Ein Pfarrer hinter Gittern
Wer bei Hauke Faust in den Gottesdienst geht, ist vorbestraft und manchmal nicht einmal religiös. Für den evangelischen Theologen ist es trotzdem sein Traumjob. Ein Besuch in der JVA.
KLEVE/DUISBURG Wer Hauke Faust an seinem Arbeitsplatz besuchen möchte, wird von ihm an der Straße abgeholt. Vor der Sicherheitsschleuse, in der Handy und Ausweis abgegeben werden müssen. Vor den sieben Stahltüren, die Faust mit einem antiquiert wirkenden Schlüssel öffnet. Seine Gemeinde hat einen kürzeren Weg. Die Menschen, die sonntags zu ihm in den Gottesdienst kommen, leben bereits hinter der Schleuse und den Stahltüren. Sie sind Gefangene in der JVA DuisburgHamborn oder Kleve. Hauke Faust ist ihr Seelsorger.

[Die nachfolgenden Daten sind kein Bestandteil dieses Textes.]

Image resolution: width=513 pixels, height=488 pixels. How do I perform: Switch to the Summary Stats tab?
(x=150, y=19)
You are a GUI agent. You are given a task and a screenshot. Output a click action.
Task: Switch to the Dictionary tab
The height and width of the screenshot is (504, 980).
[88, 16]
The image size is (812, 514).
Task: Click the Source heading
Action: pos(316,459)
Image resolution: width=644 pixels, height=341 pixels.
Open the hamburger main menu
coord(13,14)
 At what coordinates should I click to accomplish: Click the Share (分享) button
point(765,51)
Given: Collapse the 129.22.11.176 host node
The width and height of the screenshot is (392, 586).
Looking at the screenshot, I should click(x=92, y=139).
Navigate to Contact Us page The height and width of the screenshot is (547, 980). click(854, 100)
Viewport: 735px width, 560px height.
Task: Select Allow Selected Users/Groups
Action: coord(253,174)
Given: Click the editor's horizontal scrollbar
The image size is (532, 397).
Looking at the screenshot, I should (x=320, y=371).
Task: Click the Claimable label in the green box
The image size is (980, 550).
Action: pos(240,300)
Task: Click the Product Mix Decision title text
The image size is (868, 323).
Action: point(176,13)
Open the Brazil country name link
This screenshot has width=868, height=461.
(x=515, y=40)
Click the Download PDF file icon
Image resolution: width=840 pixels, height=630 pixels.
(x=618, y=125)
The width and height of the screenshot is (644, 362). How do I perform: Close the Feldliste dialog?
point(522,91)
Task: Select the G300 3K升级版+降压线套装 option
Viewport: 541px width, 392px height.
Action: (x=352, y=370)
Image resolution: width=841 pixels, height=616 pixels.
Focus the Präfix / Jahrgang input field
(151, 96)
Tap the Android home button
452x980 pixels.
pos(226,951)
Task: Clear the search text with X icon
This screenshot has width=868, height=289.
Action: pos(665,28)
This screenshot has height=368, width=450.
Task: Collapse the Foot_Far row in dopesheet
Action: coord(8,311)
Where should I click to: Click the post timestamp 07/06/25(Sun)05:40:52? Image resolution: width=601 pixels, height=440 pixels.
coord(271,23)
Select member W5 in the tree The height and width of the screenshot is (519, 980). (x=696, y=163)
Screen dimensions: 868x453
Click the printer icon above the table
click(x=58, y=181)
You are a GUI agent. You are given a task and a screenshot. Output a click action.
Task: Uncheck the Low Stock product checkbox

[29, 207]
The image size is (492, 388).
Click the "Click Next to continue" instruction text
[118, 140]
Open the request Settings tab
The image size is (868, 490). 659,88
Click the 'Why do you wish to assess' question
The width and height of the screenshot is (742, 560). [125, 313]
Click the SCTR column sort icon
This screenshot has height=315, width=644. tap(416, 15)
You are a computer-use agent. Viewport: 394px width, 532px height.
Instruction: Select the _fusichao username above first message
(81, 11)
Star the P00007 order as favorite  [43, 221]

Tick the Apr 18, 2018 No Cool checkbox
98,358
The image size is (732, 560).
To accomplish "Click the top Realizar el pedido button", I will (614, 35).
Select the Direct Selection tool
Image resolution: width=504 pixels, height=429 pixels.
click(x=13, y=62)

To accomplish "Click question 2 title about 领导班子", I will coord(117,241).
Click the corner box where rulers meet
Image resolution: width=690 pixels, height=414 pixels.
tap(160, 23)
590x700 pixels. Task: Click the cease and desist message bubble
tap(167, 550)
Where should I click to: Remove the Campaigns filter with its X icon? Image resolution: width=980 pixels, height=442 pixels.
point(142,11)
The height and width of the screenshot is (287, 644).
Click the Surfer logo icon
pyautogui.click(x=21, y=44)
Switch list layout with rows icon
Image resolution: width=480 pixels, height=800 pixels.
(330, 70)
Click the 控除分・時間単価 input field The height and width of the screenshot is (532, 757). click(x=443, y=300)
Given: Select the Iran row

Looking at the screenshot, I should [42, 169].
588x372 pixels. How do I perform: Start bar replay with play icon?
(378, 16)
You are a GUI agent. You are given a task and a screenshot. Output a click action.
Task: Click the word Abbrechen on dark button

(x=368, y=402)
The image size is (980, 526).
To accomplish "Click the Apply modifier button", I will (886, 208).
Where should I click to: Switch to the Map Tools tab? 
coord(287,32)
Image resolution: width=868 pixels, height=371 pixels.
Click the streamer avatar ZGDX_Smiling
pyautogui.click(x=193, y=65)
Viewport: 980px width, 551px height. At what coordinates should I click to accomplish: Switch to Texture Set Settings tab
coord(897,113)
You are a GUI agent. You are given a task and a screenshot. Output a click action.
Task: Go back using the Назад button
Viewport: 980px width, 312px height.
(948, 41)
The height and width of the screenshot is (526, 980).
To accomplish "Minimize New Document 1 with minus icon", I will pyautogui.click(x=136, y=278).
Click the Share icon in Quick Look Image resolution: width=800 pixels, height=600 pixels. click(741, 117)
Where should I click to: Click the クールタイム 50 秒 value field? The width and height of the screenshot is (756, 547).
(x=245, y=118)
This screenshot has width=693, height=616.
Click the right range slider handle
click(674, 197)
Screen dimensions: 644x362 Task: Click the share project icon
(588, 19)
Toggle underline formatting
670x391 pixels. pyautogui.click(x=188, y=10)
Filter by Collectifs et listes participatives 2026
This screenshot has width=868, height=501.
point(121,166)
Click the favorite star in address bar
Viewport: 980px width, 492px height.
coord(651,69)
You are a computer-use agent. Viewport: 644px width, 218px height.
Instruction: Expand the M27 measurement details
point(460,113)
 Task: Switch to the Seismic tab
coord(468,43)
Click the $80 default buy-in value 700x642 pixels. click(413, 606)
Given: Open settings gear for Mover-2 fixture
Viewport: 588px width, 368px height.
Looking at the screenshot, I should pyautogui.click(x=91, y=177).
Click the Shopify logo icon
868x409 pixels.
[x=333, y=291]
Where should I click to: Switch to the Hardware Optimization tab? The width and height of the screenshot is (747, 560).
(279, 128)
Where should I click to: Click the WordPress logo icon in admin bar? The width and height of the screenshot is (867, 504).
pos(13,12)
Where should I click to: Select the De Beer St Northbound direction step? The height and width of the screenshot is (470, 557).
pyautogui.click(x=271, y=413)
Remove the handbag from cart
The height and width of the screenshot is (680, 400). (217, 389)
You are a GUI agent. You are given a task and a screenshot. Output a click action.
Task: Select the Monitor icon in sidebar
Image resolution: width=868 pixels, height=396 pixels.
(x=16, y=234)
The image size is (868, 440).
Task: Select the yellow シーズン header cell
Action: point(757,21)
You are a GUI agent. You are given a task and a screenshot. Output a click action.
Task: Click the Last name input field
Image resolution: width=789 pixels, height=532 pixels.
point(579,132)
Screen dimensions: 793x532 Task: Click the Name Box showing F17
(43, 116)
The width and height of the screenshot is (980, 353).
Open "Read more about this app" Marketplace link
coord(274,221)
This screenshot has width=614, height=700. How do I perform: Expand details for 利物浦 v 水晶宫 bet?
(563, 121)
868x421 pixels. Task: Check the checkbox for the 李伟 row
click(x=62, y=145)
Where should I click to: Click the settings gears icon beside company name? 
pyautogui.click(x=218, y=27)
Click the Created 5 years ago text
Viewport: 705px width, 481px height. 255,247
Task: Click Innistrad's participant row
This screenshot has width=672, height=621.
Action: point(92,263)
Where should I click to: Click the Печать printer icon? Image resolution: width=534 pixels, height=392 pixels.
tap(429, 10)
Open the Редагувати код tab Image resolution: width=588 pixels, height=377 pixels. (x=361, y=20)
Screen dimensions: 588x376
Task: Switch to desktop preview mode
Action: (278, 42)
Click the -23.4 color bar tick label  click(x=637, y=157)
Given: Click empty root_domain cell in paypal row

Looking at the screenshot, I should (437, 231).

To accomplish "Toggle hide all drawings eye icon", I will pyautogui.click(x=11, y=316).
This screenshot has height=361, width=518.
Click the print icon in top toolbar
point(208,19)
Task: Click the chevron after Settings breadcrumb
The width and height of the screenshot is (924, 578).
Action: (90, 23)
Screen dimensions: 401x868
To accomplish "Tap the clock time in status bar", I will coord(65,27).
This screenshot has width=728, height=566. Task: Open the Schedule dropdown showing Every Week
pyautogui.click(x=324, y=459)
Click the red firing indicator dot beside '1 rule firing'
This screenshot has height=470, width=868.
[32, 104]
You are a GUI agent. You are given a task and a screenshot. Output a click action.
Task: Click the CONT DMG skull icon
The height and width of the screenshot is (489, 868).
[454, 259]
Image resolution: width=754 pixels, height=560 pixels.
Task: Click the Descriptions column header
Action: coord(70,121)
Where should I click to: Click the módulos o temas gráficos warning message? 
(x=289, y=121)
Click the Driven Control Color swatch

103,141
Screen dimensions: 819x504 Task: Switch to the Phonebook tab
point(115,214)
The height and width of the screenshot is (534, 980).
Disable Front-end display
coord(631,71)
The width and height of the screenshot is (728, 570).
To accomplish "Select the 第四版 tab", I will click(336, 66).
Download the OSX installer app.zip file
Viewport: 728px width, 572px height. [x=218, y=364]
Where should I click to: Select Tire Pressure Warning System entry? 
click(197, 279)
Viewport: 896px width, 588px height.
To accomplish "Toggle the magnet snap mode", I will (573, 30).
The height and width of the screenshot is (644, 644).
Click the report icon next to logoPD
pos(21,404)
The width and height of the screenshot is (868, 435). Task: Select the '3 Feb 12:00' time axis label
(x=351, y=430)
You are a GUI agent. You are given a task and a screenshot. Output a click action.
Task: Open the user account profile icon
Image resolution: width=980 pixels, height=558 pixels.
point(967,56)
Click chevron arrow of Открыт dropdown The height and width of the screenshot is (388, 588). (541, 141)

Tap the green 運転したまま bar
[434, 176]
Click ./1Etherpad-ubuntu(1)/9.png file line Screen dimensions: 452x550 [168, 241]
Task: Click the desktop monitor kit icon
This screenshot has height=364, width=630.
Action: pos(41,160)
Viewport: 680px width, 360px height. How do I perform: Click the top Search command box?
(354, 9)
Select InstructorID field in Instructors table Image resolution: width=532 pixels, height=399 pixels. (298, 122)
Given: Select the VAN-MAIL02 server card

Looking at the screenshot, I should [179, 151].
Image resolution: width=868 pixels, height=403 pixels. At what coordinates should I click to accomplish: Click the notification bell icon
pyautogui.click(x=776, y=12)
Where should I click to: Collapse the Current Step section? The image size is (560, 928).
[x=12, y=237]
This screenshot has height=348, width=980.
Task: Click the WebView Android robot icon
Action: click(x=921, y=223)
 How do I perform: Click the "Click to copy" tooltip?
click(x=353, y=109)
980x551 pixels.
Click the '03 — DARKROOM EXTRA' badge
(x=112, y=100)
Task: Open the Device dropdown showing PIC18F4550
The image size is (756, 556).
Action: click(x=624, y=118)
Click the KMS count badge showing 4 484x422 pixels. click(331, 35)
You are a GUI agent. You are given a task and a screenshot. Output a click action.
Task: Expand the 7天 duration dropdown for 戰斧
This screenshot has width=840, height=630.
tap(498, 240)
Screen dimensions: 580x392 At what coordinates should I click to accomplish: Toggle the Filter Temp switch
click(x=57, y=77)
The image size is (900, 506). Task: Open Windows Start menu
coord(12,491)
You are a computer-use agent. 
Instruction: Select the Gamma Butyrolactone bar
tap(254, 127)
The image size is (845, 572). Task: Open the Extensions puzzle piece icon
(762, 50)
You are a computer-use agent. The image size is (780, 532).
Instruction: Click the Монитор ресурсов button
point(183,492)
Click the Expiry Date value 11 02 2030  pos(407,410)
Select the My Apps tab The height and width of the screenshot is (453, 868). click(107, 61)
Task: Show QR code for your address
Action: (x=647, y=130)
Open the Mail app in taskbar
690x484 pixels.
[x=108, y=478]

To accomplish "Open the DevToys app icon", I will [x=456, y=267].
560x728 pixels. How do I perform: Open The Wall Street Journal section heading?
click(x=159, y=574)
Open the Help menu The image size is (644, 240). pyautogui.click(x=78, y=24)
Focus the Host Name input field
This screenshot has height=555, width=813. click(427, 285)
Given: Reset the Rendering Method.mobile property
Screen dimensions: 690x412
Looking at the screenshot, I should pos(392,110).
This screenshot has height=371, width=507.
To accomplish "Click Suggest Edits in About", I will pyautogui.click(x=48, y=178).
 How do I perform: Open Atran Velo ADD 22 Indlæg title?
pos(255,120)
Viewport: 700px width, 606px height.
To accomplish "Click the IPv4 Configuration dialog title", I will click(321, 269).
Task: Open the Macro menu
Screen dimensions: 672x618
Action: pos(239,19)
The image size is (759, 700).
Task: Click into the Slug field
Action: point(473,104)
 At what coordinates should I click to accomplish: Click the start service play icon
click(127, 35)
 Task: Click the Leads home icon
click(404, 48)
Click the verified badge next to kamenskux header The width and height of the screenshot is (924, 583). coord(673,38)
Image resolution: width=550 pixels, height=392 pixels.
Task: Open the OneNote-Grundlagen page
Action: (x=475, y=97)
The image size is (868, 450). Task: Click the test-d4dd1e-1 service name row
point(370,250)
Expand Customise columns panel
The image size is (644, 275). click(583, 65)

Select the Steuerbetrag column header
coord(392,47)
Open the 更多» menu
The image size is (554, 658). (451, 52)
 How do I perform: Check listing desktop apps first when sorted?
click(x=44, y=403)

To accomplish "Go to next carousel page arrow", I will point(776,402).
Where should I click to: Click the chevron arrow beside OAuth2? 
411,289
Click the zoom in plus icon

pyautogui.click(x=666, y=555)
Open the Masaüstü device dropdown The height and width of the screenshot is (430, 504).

In Fausts Gesicht liegt nichts von der Rauheit des Ortes, an dem er arbeitet. Trotz seiner bereits ergrauten Haare strahlt er mit seinem aufmerksamen Blick, der modischen Brille und den Ringen in beiden Ohren fast schon Jugendlichkeit aus. „Ich muss dem Menschen mit Respekt begegnen, auch wenn ich seine Taten verabscheue“, sagt Faust mit freundlicher Stimme. Oft schaue er gar nicht nach, was die Mitglieder seiner Gemeinde draußen so verbrochen haben.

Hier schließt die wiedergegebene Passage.